Flowers & Ornamental Grasses

Flowers & Ornamental Grasses

  • Mulch perennials. Spread a 1 to 2” layer of shredded leaves, evergreen needles or other organic mulch over the soil surface around perennials.
  • Avoid drought stress. Water plants thoroughly when the top few inches of soil are crumbly and slightly moist.
  • Add a bit of color, fill bare spots and mask fading bulb foliage with annual flowers.
  • Reduce transplant shock by planting in early morning or late afternoon
  • Pay extra attention to perennials planted during hot summer months. Mulch the soil and be prepared to water often. Or focus your planting efforts in shady areas that are less stressful on the plant.

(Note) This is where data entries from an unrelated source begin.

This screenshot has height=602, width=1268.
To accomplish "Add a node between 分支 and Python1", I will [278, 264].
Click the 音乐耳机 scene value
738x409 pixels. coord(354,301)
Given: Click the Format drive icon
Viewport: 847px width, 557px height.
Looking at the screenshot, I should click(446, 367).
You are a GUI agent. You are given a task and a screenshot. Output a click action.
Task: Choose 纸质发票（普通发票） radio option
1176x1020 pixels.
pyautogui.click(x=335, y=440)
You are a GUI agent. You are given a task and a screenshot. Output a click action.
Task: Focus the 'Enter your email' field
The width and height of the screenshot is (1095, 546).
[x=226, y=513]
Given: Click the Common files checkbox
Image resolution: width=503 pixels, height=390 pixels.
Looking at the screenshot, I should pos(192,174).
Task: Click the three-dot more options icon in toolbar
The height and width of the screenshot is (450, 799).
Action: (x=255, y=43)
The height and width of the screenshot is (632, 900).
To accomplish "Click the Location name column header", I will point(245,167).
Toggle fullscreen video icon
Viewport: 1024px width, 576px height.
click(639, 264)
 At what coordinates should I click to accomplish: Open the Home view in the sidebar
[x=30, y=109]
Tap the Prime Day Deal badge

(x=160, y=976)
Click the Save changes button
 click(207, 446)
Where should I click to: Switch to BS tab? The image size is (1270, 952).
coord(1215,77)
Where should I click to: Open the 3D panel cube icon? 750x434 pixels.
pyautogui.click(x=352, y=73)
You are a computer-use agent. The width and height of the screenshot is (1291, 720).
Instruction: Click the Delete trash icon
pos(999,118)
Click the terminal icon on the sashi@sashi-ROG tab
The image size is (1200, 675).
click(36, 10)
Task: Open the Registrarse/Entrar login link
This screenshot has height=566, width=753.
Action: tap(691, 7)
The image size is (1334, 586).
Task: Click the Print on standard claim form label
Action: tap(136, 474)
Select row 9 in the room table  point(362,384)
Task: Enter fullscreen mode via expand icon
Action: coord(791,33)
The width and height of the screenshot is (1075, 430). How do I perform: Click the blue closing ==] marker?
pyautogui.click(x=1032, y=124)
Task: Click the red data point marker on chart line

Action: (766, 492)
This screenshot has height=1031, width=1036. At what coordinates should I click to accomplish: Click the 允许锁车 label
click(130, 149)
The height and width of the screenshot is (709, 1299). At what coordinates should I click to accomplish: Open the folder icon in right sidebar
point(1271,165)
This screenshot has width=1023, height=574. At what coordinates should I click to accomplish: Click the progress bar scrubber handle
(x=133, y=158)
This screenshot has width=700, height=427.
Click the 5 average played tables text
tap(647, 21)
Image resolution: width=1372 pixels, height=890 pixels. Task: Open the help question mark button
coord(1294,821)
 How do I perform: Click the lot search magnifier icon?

  • Incorporate Milorganite, a slow release fertilizer, into the soil of container gardens at planting.  You won’t need to make a second application for at least 6-8 weeks. 
  • Add Wild Valley Farms Wool Pellets to your container garden potting mixes to extend the time between watering.
  • Protect potted plants and hanging baskets from birds, chipmunks and squirrels that often pull out, nest in or dig up these plants.  Discourage them with repellents or by covering potted plants for the first few weeks with netting. 
  • Use large tropical plants as accents in your flowerbeds.  Leave the plants in their original container and sink the pot into the garden for a more attractive display that requires less frequent watering.
  • Remove faded flowers (deadhead) on annuals and perennials for a neater appearance and in some cases encourage more blooms.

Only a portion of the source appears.